This is fantastic. I took the liberty of putting this into a visual. Would you mind check out this chart to see if I've captured the information correctly?

A few other questions/comments:
    • I wanted to make sure I understood the numbers for the Article --> edit page --> deleted flow. Does this suggest that of Registered Users that created an account in Feb 2010 and subsequently edit a page in the main namespace as their first edit, 3.2% (1,223/38,404) of these first edits got deleted (e.g., reverted)? I'm trying to see if this data is roughly consistent with the revert ratio data that we've captured elsewhere. The flip-side of this, of course, is that 97% of the first edits to main namespace pages from registered users are actually kept, which is very interesting.
    • Would it be possible to repeat this analysis for the Februaries of 2004-2009? The most important years would be 2004-2007 -- I'd like to see if the data have changed along with the other trends we're witnessing (see Editor Trends Study for data and discussion of these trends).
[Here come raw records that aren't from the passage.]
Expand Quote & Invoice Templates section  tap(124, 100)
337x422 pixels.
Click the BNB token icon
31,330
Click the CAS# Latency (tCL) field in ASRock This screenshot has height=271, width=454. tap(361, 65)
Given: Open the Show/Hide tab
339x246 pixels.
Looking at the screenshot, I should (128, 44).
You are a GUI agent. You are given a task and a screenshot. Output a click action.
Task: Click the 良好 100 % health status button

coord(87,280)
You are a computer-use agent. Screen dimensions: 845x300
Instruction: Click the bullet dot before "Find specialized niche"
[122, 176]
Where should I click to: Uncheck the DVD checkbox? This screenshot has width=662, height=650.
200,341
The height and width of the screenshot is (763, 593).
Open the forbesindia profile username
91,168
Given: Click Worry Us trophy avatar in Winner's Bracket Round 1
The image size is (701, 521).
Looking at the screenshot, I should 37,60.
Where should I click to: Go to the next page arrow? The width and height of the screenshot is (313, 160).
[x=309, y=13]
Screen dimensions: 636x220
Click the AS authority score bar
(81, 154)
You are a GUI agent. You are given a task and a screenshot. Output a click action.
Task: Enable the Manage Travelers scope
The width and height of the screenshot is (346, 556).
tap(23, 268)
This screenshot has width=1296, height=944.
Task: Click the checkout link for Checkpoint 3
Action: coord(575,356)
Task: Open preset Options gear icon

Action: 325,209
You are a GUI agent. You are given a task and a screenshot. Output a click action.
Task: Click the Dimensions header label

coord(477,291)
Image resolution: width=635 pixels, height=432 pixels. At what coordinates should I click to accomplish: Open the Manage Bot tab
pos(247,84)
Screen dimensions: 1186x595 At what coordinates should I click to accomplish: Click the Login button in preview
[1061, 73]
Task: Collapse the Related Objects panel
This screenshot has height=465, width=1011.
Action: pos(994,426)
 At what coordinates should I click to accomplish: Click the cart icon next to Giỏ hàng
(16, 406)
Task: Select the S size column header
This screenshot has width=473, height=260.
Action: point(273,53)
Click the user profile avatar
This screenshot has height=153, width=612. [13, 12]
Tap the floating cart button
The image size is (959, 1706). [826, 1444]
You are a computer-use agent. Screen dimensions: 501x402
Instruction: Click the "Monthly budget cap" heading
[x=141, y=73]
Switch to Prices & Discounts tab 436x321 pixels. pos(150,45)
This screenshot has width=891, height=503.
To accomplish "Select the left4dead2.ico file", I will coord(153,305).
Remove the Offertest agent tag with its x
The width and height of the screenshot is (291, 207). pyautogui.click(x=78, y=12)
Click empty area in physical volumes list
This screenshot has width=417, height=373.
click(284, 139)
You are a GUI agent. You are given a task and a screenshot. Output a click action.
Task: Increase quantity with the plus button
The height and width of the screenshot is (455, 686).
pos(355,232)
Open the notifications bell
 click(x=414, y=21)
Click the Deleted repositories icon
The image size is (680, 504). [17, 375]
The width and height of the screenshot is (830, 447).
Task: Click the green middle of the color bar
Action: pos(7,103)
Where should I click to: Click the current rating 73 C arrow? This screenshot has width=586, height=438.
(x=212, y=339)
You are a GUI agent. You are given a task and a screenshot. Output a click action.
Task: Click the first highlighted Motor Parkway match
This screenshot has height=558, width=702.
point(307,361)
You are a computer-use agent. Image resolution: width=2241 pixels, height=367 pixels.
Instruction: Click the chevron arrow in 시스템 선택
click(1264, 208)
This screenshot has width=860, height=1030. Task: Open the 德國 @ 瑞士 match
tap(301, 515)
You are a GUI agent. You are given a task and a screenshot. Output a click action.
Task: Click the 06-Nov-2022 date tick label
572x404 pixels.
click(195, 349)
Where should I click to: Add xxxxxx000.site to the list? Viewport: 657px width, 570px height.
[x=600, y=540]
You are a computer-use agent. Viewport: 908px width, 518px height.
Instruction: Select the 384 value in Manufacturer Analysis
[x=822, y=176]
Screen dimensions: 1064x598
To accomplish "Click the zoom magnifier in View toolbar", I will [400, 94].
    • Regarding the comment "Whether a user is still active was determined based on whether or not they had made any action in recentchanges." What's the timeframe of this? I'm assuming this would be from edit to date of script run?
Thanks again for this work. It really helps push forward our understanding of the initial experience for registered editors. Howief (talk) 21:21, 21 March 2011 (UTC)[reply]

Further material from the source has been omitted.